The mother of the 14-year-old bride of jailed polygamist leader Warren Jeffs did not coach the girl to manipulate Texas caseworkers through cell phone texts, attorneys for the woman said Wednesday.
The girl, the only one of the 439 children removed by last year by Texas Department of Child Protective Services from a polygamist sect's ranch in Eldorado who remains in foster care, was found with a cell phone on Jan. 20.
Incoming texts on the cell phone, according to a court report filed last week, instructed the girl to "please stay angry," "crying will get you what you want and "CPS needs to se that you are miserable there."
The girl eventually admitted that her mother, Barbara Jessop, gave her the phone, outraging the girl's guardian, who works for Court Appointed Special Advocates (CASA) in San Angelo.
"CASA is shocked that Mrs. Jessop would place her daughter again in a situation where she would be forced to sneak around to communicate," wrote Valerie Trevino, a CASA case manager and the girl's guardian ad litem. "The text messages telling (the girl) how to behave are disturbing."
But attorneys for Jessop say the text messages in the report are not accurate.

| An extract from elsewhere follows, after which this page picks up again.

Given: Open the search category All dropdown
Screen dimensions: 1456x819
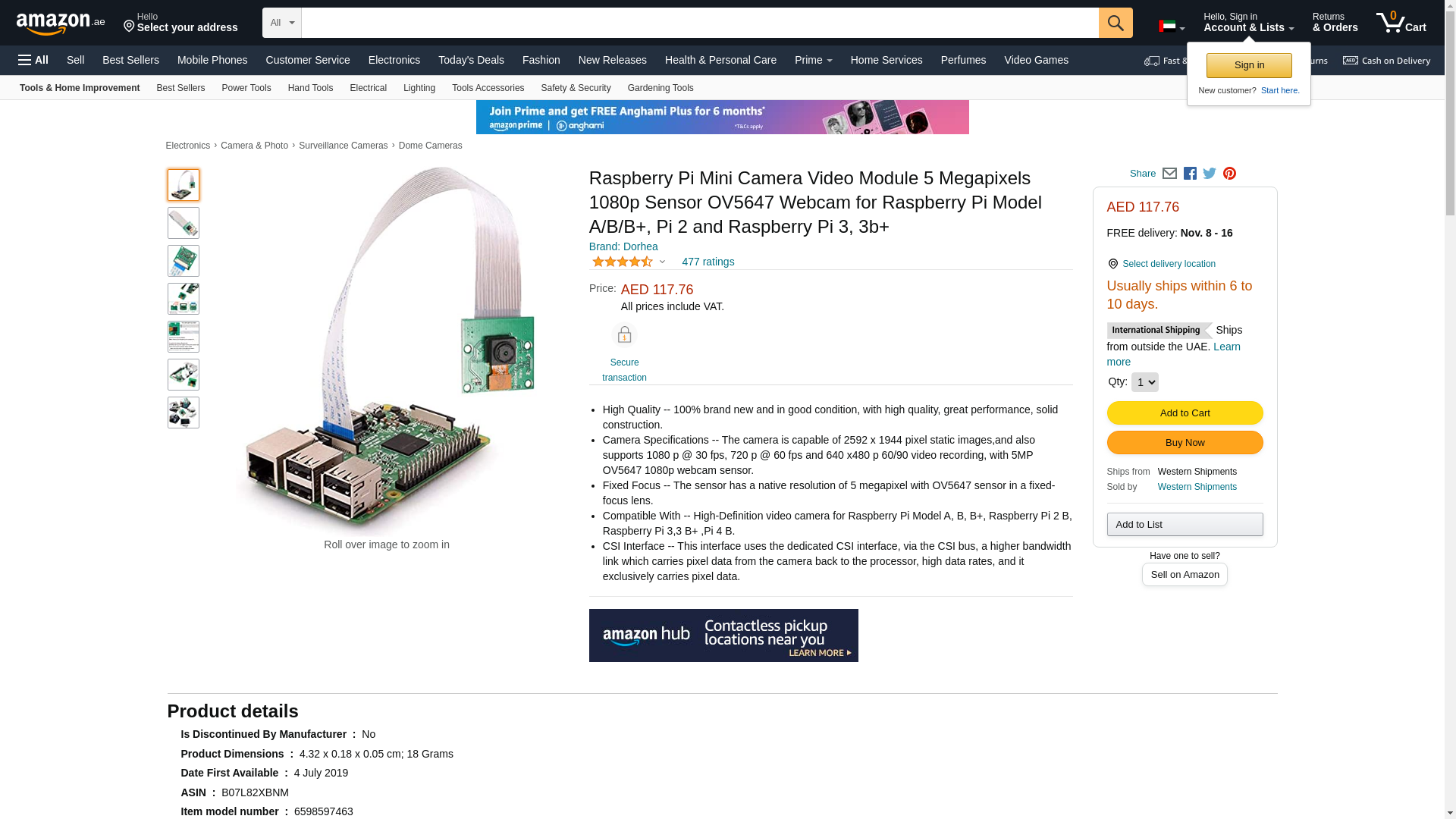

"Jessop's attorneys do not believe the statements contained in the CASA report accurately reflect the actual text messages and were taken out of context," said attorneys Valerie J. Malara and Brett Pritchard in a statement issued Wednesday. "It is believed that CASA's report was submitted to the court several days prior to CASA actually receiving the telephone texts from (CPS)."
Debra Brown, executive director of the Children's Advocacy Center of Tom Thumb County, which oversees the CASA program, said Trevino had the foster mother read the texts to her and with the exception of one phrase, the report was accurate. A print out of the texts showed that the girl was told to "stay onery" not "stay angry," Brown said.

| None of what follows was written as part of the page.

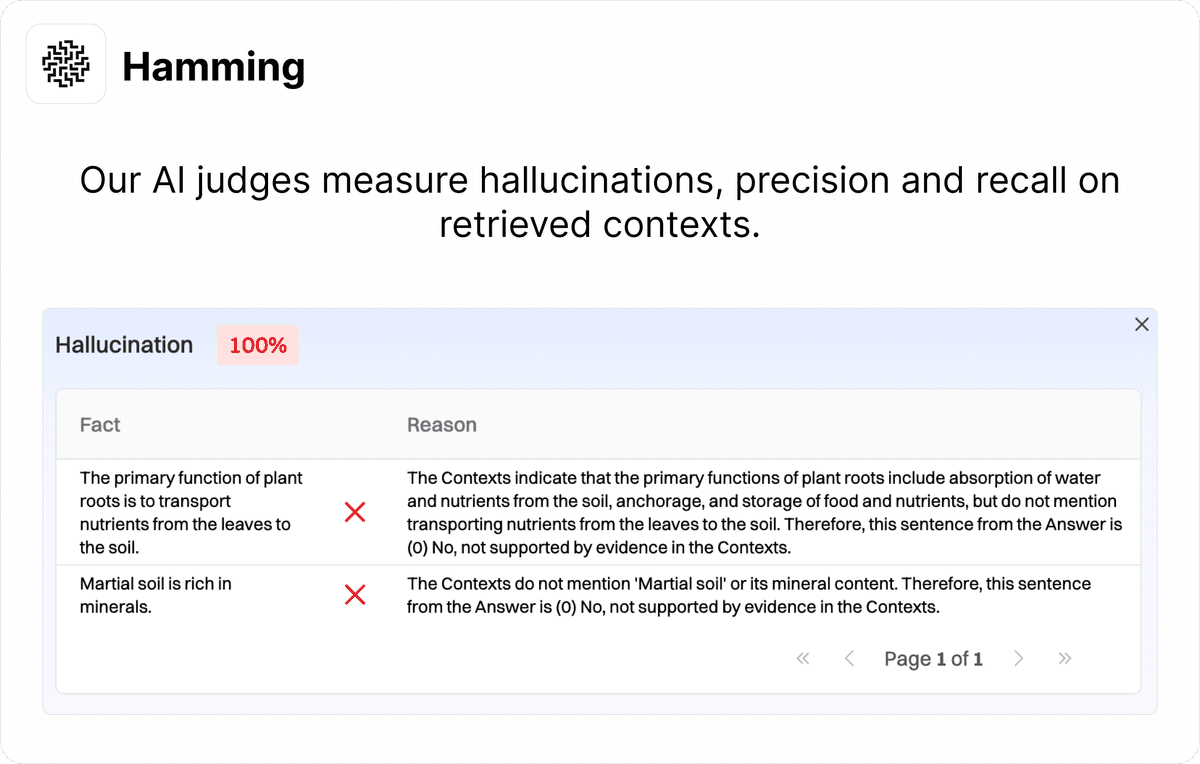Click the red X beside plant roots fact

click(355, 513)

The rest of the texts are accurate.
"The texts back up Valerie's (Trevino) report," Brown said.
Jessop's attorneys have asked state district Judge Barbara Walther to seal the report. Walther is scheduled to hear that request on Friday in San Angelo.
Brown said Jessop's attorneys have also asked the judge to issue a gag order, preventing all parties from speaking about the girl's case to the media.
Attempts to reach the attorneys regarding the request for a gag order were unsuccessful late Wednesday.
Both the girl and her mother are members of the Fundamentalist Church of Jesus Christ of Latter Day Saints, the nation's largest polygamist sect. Last April, after a caller told CPS that underage girls were being forced into marriages with adult men at the sect's Yearning For Zion Ranch in Eldorado, all of the children were removed from the ranch. The call is now believed to be a hoax.
Records seized from the ranch, including excerpts from Jeffs' journals, indicate the girl was married to Jeffs when she was 12. Jeffs, jailed for his part in arranging underage marriages in Utah, faces similar charges in Texas, along with 11 other men.